Mean baseline HDL cholesterol was similar across the 3 treatment arms (∼39 mg/dl; Table 2 ). Mean change from baseline in HDL cholesterol averaged over weeks 6 and 12 showed that HDL cholesterol increased by a significantly greater extent with RSV20 (p <0.01) and RSV40 (p <0.001) than with ATV80 ( Table 2 ).
At week 2, HDL cholesterol increased by 3.6% with RSV20 and 8.1% with RSV40 but decreased by 1.3% with ATV80 ( Figure 1 ). At weeks 6 and 12, HDL cholesterol increased with all 3 treatments. Compared with ATV80, increases in HDL cholesterol were significantly greater with RSV20 (p <0.05) and RSV40 (p <0.01) at weeks 2, 6, and 12.
RSV40 was significantly more effective than ATV80 in improving apolipoprotein AI (p <0.001) and several lipid ratios, including LDL cholesterol/HDL cholesterol (p <0.001), non-HDL cholesterol/HDL cholesterol (p <0.001), total cholesterol/HDL cholesterol (p <0.001), and apolipoprotein B/apolipoprotein AI (p <0.01; Table 2 ). RSV20 was significantly more effective than ATV80 in increasing apolipoprotein AI (p <0.01) but was significantly less effective in decreasing total cholesterol (p <0.05) and triglycerides (p <0.01; Table 2 ). Changes in non-HDL cholesterol, apolipoprotein B, and high-sensitivity C-reactive protein with RSV20 and RSV40 were not significantly different from those with ATV80 ( Table 2 ).

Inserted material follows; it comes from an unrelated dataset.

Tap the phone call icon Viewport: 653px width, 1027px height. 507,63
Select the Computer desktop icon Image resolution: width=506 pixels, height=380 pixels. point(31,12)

Serious adverse events occurred in 14.1% of patients treated with ATV80, 10.5% of those treated with RSV20, and 8.7% of those treated with RSV40 ( Table 3 ). Serious cardiovascular adverse events were infrequently observed in any treatment group ( Table 3 ). None of the serious adverse events or serious cardiovascular adverse events was considered by the investigators to be related to study treatment. Discontinuation of study treatment because of an adverse event occurred in 3.7%, 6.1%, and 9.3% of patients treated with RSV20, RSV40, and ATV80, respectively ( Table 3 ). Musculoskeletal and connective tissue abnormalities accounted for most study discontinuations because of an adverse event. Three patients died during the study ( Table 3 ): a 66-year-old man treated with RSV40 died of myocardial infarction on treatment day 1, a 51-year-old man treated with RSV40 died of cardiac arrest secondary to ventricular fibrillation on treatment day 3, and a 41-year-old man treated with ATV80 died of torsade de pointes on treatment day 2. None of these deaths was judged by the investigators to be related to study treatment.